* To be done *
#1 In the forum post, what location is listed for Rrhain?
#2 Copy the part of the forum post that begins at the words "Ah, but I don't" and stops after "all axiomatic number systems.".

* Passage shown *
***

This message is a reply to:
 Message 129 by Chavalon, posted 06-05-2003 7:37 PM Chavalon has not replied

Rrhain
Member (Idle past 261 days)
Posts: 6351
From: San Diego, CA, USA
Joined: 05-03-2003


Message 131 of 210 (42285)
06-07-2003 12:11 AM
Reply to: Message 128 by crashfrog
06-04-2003 11:31 AM


crashfrog responds to me:
quote:
quote:
It does more than detect mass. It detects a relationship between masses: Inequality, which is a mathematical description of number without necessarily requiring a definition of number.
But that's not what you claimed it would do. You claimed to have a machine that would detect the number of objects, since that's what we were talking about. All you have is something that determines between "heavier" and "lighter".
But that's number. "More" is a description of number.
quote:
quote:
You seem to have a very narrow idea of what math is.
As narrow as your idea of math is broad enough to encompass all human endeavor, it seems. Not unusual for a mathemetician.
Ah, but I don't think that math can do that.
Why do you think I keep harping on people for misusing the Incompleteness Theorems? Because they don't apply to things that aren't axiomatic number systems. Last time I checked, human endeavors are not all axiomatic number systems.
quote:
quote:
And now I know there is nothing more to discuss. If you don't have the decency to treat me with the respect of being honest, then we shall have precious little to say to each other of any value.
Honestly I have been finding it a little suspicious that you have so many positive counterexamples from your own experience.
If you don't have the decency to treat me with the respect of being honest, then we have precious little to say to each other.
quote:
Wouldn't you find that just a little suspicious?
No.
"There are more things in heaven and earth, Horatio, than a dreamt of in your philosophy."
quote:
If you want me to accept your cat counterexample you'll have to do a bit more than complain about being called on the carpet.
But you didn't call me on the carpet. You just asserted that it can't be true.
quote:
That's simply too unbelieveable for me to take your word for it.
Only because you've already made up your mind that it is impossible.
I'd be happy to show you the cat, but he won't fit through the cable modem.

***

* Information supplied *
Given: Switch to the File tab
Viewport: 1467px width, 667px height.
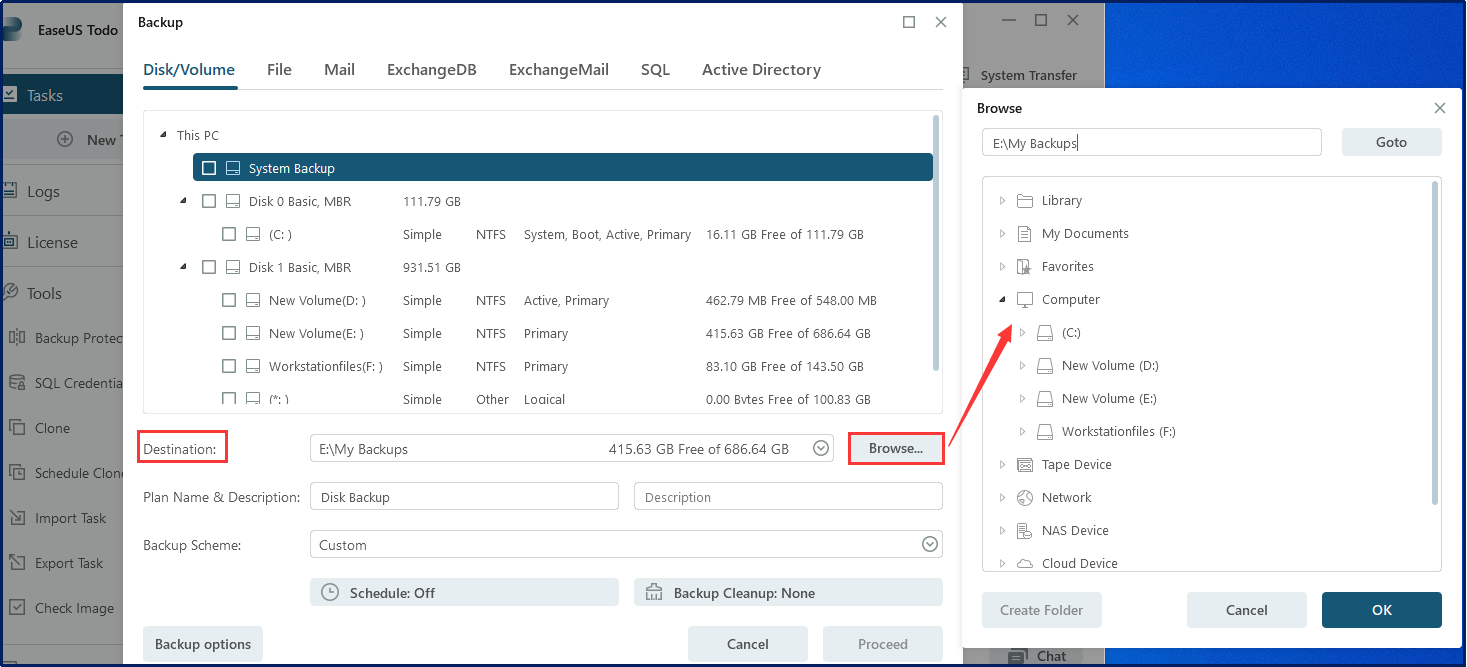Looking at the screenshot, I should [279, 70].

***

* Task answers *
#1 San Diego, CA, USA

#2
Ah, but I don't think that math can do that.
Why do you think I keep harping on people for misusing the Incompleteness Theorems? Because they don't apply to things that aren't axiomatic number systems. Last time I checked, human endeavors are not all axiomatic number systems.